• Resolved bammichael

    (@bammichael)


    Hear me out, I’ll try to explain it the best I can.

    So we have a company, I’ll call it domainA.com. Company “domainA” is a “parent” company, which has a bunch of “child” companies that operate under it, but we regard all the children as being a part of “domainA.”

    For the sake of the example, let’s call the child companies domainB, domainC, and domainD.

    We are doing a website redesign, and (if possible), I would love to have domainA serve as a sort of “company website hub” that links off to all the other child companies (domainB, domainC, and domainD), while all companies are available on the same WordPress website/installation.
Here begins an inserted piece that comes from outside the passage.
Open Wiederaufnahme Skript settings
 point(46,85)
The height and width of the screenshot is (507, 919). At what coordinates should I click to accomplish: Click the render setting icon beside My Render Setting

All child sites are going to reflect the same website layout/structure/colors/fonts/etc, the difference being each child company has a different objective.
    > domainB – a one-page site with information about what we do and contact info to schedule tours
    > domainC – a several-page website to explain hours and what we sell
    > domainD – a “large” website with 10+ pages and tons of separate functionalities ranging from presenting information, linking to external resources, and contact us forms

    Ideally, I would love each company domain to link to the same WordPress website. For example, domainA.com links to domainA, domainB.com links to domainB, etc., but all the company sites would be built on the same WordPress installation. Each company would have a separate header, BUT would use the same footer. Likewise, each child company header would ideally have a “back to parent” mechanic implemented.

    Is this hypothetically possible? Is this a good practice? Or would the better approach be to have all children point to the domainA.com site and get their own directories, such as domainA.com/domainB, domainA.com/domainC, etc.?

    The page I need help with: [log in to see the link]

Viewing 6 replies - 1 through 6 (of 6 total)
  • Thread Starter bammichael

    (@bammichael)

    Another reason I ask is because a few of the plugins we use, one of which being an Events Calendar, would work extremely well if I could tag each event to connect it with a different “company,” yet on the parent website I could have a global calendar listing all events.

    Plus it would be significantly more efficient to maintain/expand/update the site if it was being handled all in one place. Just wanted to make sure it would be feasible before we start the redesign project.

    Hi, that sounds like a good use of Multisite.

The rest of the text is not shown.